Director Thomas Burgess of the Defense Intelligence Agency sat opposite Henry and despite the lack of uniform, his bearing was military through and through, even the creases in his chambray sport shirt were ironed to perfection. Preston guessed that at any other time of the working day he’d be in uniform with campaign ribbons on display across his broad chest. In his late fifties with a face lined with the stress of his position, Director Burgess was a no-nonsense man with a brusque way about him.
“Are you the one who woke me at 3am the other night?” Burgess grilled Henry without bothering with pleasantries or introduction.

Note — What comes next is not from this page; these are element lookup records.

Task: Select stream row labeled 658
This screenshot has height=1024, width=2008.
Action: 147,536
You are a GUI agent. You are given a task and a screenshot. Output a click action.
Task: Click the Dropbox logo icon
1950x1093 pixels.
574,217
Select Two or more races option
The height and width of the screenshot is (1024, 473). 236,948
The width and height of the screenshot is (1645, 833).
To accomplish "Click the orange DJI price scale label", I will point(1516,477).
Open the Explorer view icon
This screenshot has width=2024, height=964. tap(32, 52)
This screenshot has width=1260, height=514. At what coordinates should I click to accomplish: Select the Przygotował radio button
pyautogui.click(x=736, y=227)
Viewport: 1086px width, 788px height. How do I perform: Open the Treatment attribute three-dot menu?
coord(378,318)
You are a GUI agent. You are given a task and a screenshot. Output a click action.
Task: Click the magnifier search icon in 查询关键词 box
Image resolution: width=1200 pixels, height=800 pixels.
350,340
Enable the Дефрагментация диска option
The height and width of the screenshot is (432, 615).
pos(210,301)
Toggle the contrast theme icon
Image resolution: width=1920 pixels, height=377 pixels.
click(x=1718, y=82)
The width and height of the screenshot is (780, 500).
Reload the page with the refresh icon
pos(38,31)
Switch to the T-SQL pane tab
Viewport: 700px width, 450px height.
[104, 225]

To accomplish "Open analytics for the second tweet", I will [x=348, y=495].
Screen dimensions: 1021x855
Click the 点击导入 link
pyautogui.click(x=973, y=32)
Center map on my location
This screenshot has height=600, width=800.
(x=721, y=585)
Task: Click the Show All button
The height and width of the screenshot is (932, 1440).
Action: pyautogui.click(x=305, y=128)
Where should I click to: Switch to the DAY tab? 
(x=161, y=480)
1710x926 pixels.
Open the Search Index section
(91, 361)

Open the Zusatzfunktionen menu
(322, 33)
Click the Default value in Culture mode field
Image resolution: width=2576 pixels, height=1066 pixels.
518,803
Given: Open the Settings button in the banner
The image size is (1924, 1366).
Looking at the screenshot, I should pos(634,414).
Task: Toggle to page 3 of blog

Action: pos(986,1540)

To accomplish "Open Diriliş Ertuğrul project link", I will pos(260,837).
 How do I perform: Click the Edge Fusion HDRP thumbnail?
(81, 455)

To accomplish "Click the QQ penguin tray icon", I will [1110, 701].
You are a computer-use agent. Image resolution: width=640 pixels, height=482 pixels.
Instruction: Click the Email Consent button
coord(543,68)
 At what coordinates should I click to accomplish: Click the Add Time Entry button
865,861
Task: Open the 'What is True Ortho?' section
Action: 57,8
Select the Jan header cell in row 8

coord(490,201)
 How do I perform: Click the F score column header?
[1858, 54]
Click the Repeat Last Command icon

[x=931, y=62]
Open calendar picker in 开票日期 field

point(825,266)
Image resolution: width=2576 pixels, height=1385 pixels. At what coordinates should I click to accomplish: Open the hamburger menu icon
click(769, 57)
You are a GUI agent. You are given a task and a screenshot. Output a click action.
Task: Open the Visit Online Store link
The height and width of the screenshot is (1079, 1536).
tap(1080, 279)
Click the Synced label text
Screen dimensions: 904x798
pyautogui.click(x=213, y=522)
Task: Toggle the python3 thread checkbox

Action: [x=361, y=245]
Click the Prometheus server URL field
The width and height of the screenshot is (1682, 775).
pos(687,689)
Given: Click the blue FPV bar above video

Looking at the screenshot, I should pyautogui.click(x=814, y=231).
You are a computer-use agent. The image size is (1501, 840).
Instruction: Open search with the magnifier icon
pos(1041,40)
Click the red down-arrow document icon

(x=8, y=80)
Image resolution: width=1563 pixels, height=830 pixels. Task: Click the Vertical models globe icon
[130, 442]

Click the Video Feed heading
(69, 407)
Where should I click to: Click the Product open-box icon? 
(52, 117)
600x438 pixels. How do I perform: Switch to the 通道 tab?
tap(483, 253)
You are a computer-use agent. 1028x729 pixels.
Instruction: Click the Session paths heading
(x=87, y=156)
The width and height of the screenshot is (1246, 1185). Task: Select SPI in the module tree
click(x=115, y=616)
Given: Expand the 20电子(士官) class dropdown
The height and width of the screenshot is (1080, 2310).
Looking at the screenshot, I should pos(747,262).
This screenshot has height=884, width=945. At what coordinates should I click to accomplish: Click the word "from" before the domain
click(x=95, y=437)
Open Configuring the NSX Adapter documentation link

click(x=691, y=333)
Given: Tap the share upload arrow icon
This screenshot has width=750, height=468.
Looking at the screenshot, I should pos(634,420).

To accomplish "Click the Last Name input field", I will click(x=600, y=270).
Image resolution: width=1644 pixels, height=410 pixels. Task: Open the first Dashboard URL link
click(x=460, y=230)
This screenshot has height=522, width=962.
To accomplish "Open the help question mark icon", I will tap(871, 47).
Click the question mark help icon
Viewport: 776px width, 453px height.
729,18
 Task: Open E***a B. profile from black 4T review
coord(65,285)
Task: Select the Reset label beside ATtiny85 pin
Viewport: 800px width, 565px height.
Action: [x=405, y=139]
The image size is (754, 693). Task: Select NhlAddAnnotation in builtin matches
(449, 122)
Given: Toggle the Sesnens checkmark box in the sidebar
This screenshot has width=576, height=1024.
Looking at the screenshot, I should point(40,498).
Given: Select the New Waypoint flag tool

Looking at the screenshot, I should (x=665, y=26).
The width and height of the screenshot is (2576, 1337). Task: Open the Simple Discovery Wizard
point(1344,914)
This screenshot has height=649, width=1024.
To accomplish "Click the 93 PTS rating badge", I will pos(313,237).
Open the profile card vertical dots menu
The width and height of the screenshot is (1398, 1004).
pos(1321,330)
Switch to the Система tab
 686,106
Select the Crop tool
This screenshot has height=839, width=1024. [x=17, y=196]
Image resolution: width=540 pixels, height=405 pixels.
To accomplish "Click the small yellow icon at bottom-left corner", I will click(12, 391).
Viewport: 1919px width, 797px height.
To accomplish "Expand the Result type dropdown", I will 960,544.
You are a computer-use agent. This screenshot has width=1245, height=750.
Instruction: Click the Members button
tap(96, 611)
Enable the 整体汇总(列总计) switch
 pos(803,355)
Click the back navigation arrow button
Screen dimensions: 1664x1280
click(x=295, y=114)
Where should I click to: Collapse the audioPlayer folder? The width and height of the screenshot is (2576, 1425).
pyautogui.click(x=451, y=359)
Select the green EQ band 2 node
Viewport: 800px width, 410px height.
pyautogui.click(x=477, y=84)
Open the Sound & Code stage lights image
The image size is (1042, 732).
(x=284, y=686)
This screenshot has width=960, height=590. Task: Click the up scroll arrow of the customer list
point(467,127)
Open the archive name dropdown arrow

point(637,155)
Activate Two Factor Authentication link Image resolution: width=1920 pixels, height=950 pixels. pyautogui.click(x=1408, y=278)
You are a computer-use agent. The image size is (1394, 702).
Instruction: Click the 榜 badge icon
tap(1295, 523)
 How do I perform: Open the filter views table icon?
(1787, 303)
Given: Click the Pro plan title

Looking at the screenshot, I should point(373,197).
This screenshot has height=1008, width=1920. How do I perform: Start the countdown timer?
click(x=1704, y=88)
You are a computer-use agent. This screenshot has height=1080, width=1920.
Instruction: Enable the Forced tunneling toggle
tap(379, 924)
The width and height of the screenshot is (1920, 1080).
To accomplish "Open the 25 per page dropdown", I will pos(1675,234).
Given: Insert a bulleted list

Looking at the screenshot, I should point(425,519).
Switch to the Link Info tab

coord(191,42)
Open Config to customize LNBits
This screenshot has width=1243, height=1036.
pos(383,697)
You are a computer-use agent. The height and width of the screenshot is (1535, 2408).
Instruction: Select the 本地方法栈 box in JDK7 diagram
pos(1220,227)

Henry looked to his boss for explanation after all he was the one who instructed Henry to call the DIA director.
“Sorry, Tom, that was my call,” admitted George.
“I was on holiday, with my wife, damnit. She’s not going to let me forget this, you know. I promised her I’d actually stay the distance this time and not get called back to the office. This had better be important.” Burgess sat ramrod straight in his chair, hands splayed in front of him on the table.
“When I took this job three years ago,” George Turner explained, “I was read in on a few sensitive files and one of them had quite specific instructions with regard to calling you and you alone under certain circumstances,” Turner explained.